Before using these classes, ensure you have the following Python packages installed:

```bash
pip install -r requirements.txt
or pip install pg-cache
```

## Usage

### PgCache

#### Initialization

```python
from pg_cache import PgCache

db_url = "postgresql://user:password@localhost/dbname"
table_name = "cache_table"
cache = PgCache(db_url, table_name)
cache.init_db()
```

#### Set Cache

```python
cache.set("my_key", "my_value", expire_after_seconds=3600)
```

#### Set Bulk Cache

```python


entries

= [
    {"key": "key1", "value": "value1"},
    {"key": "key2", "value": "value2"}
]
cache.set_bulk(entries, expire_after_seconds=3600)
```

#### Get Cache

```python
value = cache.get("my_key")
```

#### Delete Cache

```python
cache.delete("my_key")
```

#### Delete Bulk Cache

```python
keys = ["key1", "key2"]
cache.delete_bulk(keys)
```

#### Flush Cache

```python
cache.flushdb()
```

#### Export Cache to File

```python
cache.export_to_file("cache_backup.json")
```

#### Import Cache from File

```python
cache.import_from_file("cache_backup.json")
```

### AsyncPgCache

#### Initialization

```python
import asyncio
from your_module import AsyncPgCache

db_url = "postgresql+asyncpg://user:password@localhost/dbname"
table_name = "cache_table"
cache = AsyncPgCache(db_url, table_name)


async def init():
    await cache.init_db()


asyncio.run(init())
```

#### Set Cache

```python
async def set_cache():
    await cache.set("my_key", "my_value", expire_after_seconds=3600)


asyncio.run(set_cache())
```

#### Set Bulk Cache

```python
entries = [
    {"key": "key1", "value": "value1"},
    {"key": "key2", "value": "value2"}
]


async def set_bulk_cache():
    await cache.set_bulk(entries, expire_after_seconds=3600)
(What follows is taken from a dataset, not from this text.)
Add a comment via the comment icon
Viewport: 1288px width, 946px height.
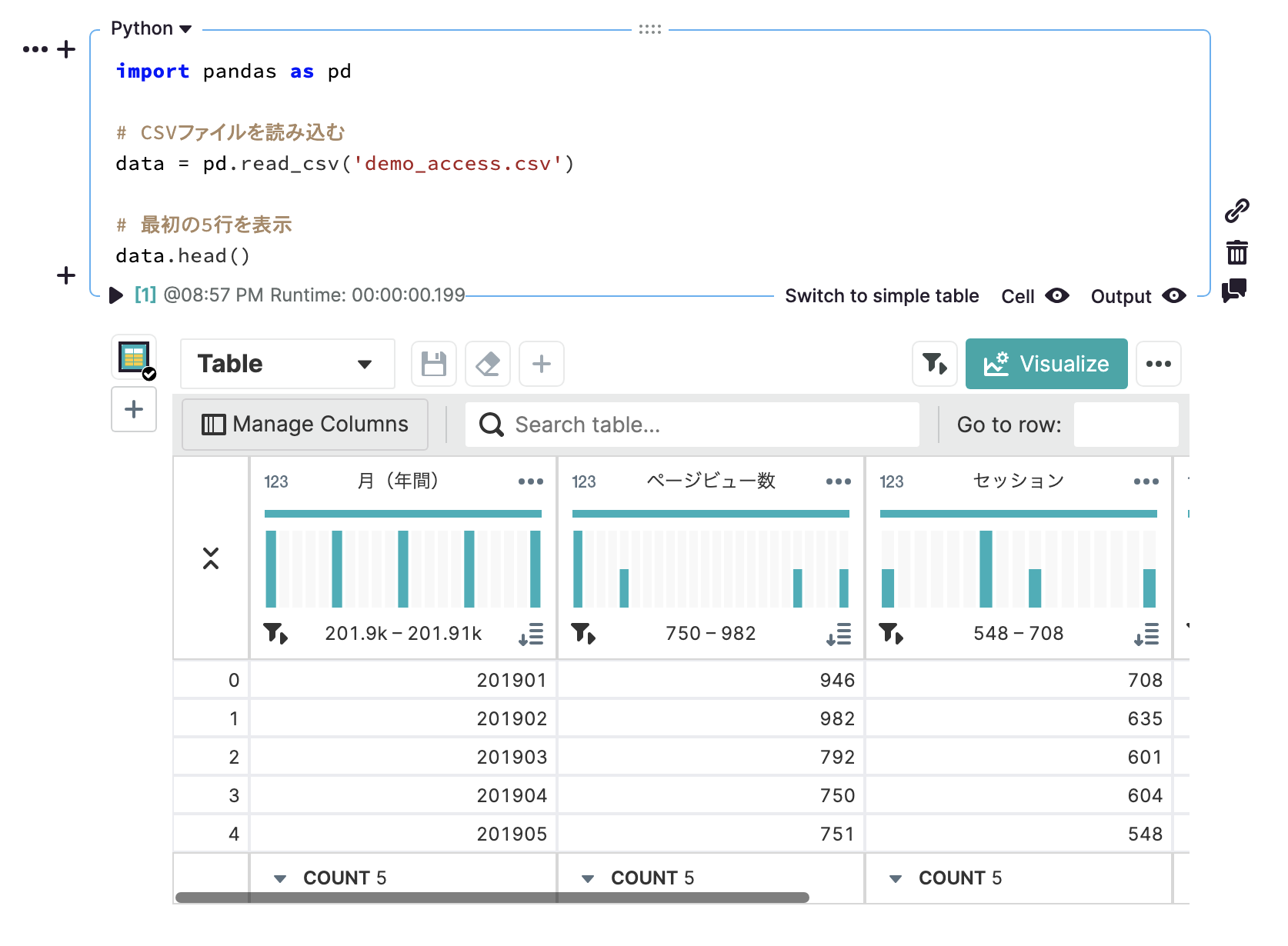click(1234, 292)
asyncio.run(set_bulk_cache())
```

#### Get Cache

```python
async def get_cache():
    value = await cache.get("my_key")
    print(value)


asyncio.run(get_cache())
```

#### Delete Cache

```python
async def delete_cache():
    await cache.delete("my_key")


asyncio.run(delete_cache())
```

#### Delete Bulk Cache

```python
keys = ["key1", "key2"]


async def delete_bulk_cache():
    await cache.delete_bulk(keys)


asyncio.run(delete_bulk_cache())
```

#### Flush Cache

```python
async def flush_cache():
    await cache.flushdb()


asyncio.run(flush_cache())
```

#### Export Cache to File

```python
async def export_cache():
    await cache.export_to_file("cache_backup.json")


asyncio.run(export_cache())
```

#### Import Cache from File

```python
async def import_cache():
    await cache.import_from_file("cache_backup.json")


asyncio.run(import_cache())
```

## Logging

You can control the logging level by setting the `log_level` parameter when initializing `PgCache` or `AsyncPgCache`.
For example:

```python
cache = PgCache(db_url, table_name, log_level=logging.INFO)
```

## Conclusion

`PgCache` and `AsyncPgCache` provide powerful cache management functionalities suitable for applications that need to
cache data in a PostgreSQL database. With both synchronous and asynchronous implementations, you can choose the
appropriate method based on your needs.